= Emil Costello =

American politician (1908–1994)

Emil Antonio Costello (January 2, 1908 – February 9, 1994) was an American furniture worker and labor union activist from Kenosha, Wisconsin who served one term as a member of the Wisconsin State Assembly from Kenosha County. While he was elected as a Progressive, he was frequently accused of being a communist or fellow traveler who urged others to join the party.

== Background ==
Costello was born January 2, 1908, in Kenosha. He attended Kenosha public schools, and became an assembler at the Simmons Bedding Company factory there. He helped organize and became president of an AFL Directly Affiliated Local Union there, which was later dissolved at the AFL's insistence, and assigned to the Upholsterers International Union of North America (UIU). He was on the state governing council of the Wisconsin State Federation of Labor.

== Assembly and UFWA ==
In 1936, Costello was elected as a Progressive from the Assembly's 2nd Kenosha County district (the Towns of Brighton, Bristol, Paris, Pleasant Prairie, Randall, Salem, Somers, and Wheatland; the Village of
Silver Lake; and the 1st, 5th, 6th, 7th, and 11th Wards of the City of Kenosha), unseating Democratic incumbent Matt G. Siebert in a three-way race, with 5,144 votes to Siebert's 4,712 and Republican Jay Rhodes' 3,539. He was assigned to the standing committees on labor and on transportation.

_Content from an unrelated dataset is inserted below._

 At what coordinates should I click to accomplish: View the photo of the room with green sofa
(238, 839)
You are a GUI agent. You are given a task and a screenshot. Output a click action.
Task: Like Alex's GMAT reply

In 1937, he was one of a group of labor activists who led a breakaway movement, taking the Simmons local of the UIU and several others out of the Upholsterers and forming a new union, the United Furniture Workers of America (UFWA) which advocated industrial unionism, and affiliated immediately with the Congress of Industrial Organizations. He was expelled from the AFL, became interim president of the Wisconsin CIO (he would serve from 1937-1939) and was hired as an organizer by the CIO.
An effort was made to censure Costello for excessive absences from the Assembly, but was decisively defeated. When he came up for re-election in 1938, he faced two challengers in the Progressive primary (which he won). He was again accused of "holding communist views", and lost in the general election to Siebert, who took his old seat back with 4,730 votes to Costello's 3,420 and Republican James Brook's 3,152.

== After the Assembly ==
Costello ended up working for the CIO's Steel Workers Organizing Committee and the successor United Steelworkers until 1947. By 1961, when he was hauled before the House Unamerican Activities Committee, he was running an employment agency in California. He died February 9, 1994, in San Diego, California, where he had been living.